Friday, January 29, 2010

Week 3 Mind Mapping and other assessment tools

Articles
The Perfect E-Storm by Bonk (2004) was a little dated, but express 30 great tools to in online learning. The PowerPoint http://www.c4lpt.co.uk/recommended/ was extremely helpful in updating the tools and their rankings over the last three years.

I found interesting that Bonk previously was a corporate controller and CPA. What a change of careers to go into psychology. I agree with Bonk's comment about the number of tools being overwhelming and teacher and students becoming hesitant to use them.

I found the Bonk's article very interesting. The area of the article that intrigued me was the Reusable Learning Objects (RLO)- taking a small chunk of learning content from one course and reusing it or repurposing for other modules, courses, or programs. The word proprietary came to mind. Searching the Internet I found a lot of articles on proprietary application as it relates to RLO. I personally was thinking of instructors who take a proprietary stance over the curriculum they have developed.

At the institution I work at, you are sometimes paid to develop new curriculum.

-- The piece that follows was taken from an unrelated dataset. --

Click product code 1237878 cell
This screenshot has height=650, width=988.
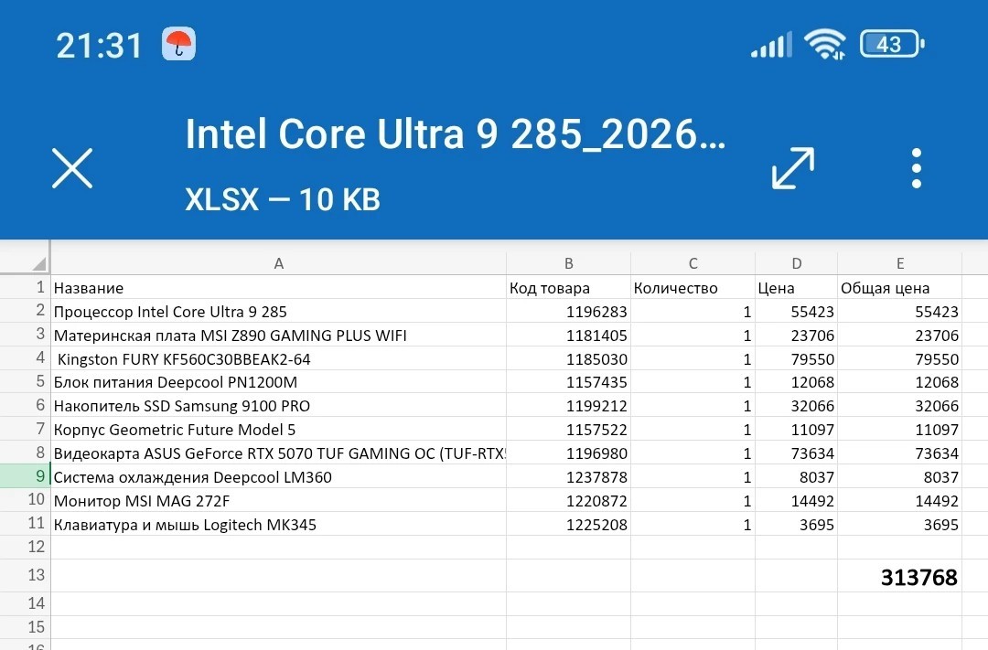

The college has now started an open portfolio, where instructors put curriculum to share with others. Although just this semester, I was assigning a new instructor to a course and requested another instructor to help out the new instructor with curriculum. The veteran instructor had been paid to develop the curriculum for the college but refused share it and a small battle followed.

I can see myself using RLOs by collaborating with my peers to determine what chucks of learning content should become RLO for our program and determine where and when they should be used. I can see a great learning unit or activity getting repurposed many times in the same program, and over the two years the students become bored and the learning unit or activity is no longer engaging.

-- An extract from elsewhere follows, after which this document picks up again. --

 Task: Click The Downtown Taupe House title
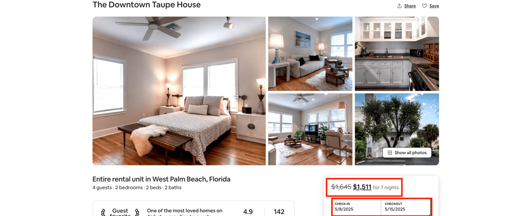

Ok I found another interesting topic from the article- Etexts. My professor from last semester polled students whether they want him to use Etext, and the answer was a sound no. I personally can not read a large amount of text on the computer. I did find an article that listed a few other disadvantages of Etexts.

The article highlights Etexts typically expire after 180 days and students will no longer have the resource. Textbooks typically can be resold and Etexts can run in the $70-$120 range and can not be resold. Also instructors mentioned that individuals using Kindles did not have a page number to reference only a long location code.

The positive part of an Etext is that if you are only using a few chapters it may be a go choice, and of course Etexts are green, unless you print everything out like I do.
There are a lot of technologies that we can use, but we must understand our students an the advantages and disadvantages of using the technology.


Ah Ha moments

Using Jigsaw in the College Classroom article reminded me of how I currently use an affinity diagram. The variation of having students read the same material, but react to it from a different perspective was something new I can use. The article From Puzzles to Problems: Assessing the Value of Education in Business Context with Concept Mapping and Pattern Making also provide another approach to using Concept or Mind Mapping, which was to have each participant independently come with the category headers to gain individual perspective of what has been brainstormed. I also liked the idea of using the concept or mind mapping to do a before and after assessment.

Example of Concept Map for Project Management.



Discussion

Using Inspiration for concept mapping was pretty easy. I liked the idea of outlining using the software and then creating the map. One student mentioned a Quality Matters as curriculum design tool for online courses-Link posted in the links area. Also there is a link to a PowerPoint on the top 100 technology tools for 2009.